Hi guys now am going to tell you about an awesome service where you will get recharge for sending free sms.Now save money on sms packs as well as recharge.Join here to start now

............ no referral link is allowed ...........


----------



## tkin (Jul 21, 2012)

^^ A new kind of scam, send free sms and the site sends ads attached to it, these are not blocked by DND service


----------



## pkkumarcool (Jul 21, 2012)

^u havent tried it and u saying this..it doesnt send ads try it...
.


----------



## tkin (Jul 21, 2012)

pkkumarcool said:


> ^u havent tried it and u saying this..it doesnt send ads try it...
> .


Why should anyone pay you for sending sms? There has to be a catch.


----------



## thetechfreak (Jul 21, 2012)

It might sell phones nos. to AD agencies too. anyways too good to be true(or good for long run)


----------



## theserpent (Jul 21, 2012)

Ahh these stuff are always scams and why are they showing the names of people who have recharged??


----------



## Rockstar11 (Jul 21, 2012)

thx for the info


----------



## pkkumarcool (Jul 21, 2012)

theserpent said:


> Ahh these stuff are always scams and why are they showing the names of people who have recharged??

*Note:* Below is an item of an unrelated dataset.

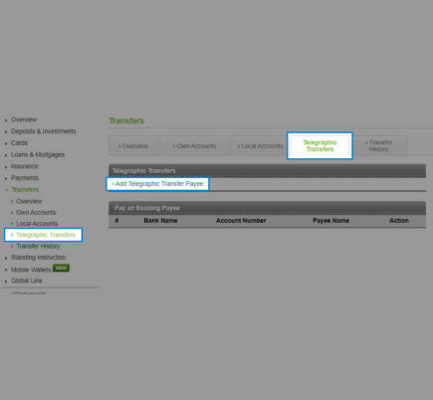Click the NEW badge beside Mobile Wallets
This screenshot has height=400, width=433.
61,268
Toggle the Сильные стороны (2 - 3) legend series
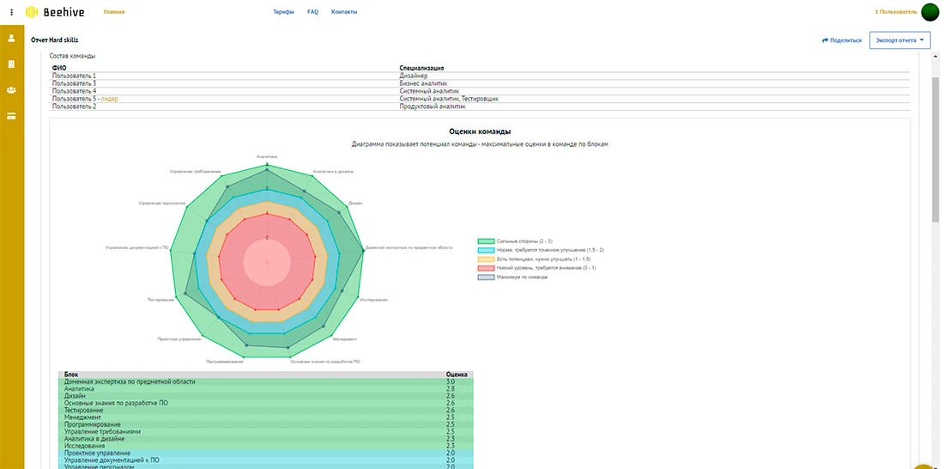 [485, 242]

Bro this is a new site it needs promotion so thats why its giving recharge for sending sms.It would not do in future so get recharge asap


----------



## tkin (Jul 21, 2012)

What is the site about?


----------



## pkkumarcool (Jul 21, 2012)

tkin said:


> What is the site about?



why dont u join it?u will like it i m sure and see urself how good is this ..


----------



## tkin (Jul 21, 2012)

pkkumarcool said:


> why dont u join it?u will like it i m sure and see urself how good is this ..


Before I join(using your referral link) I need to know what this is all about, no one gives money away for free.


----------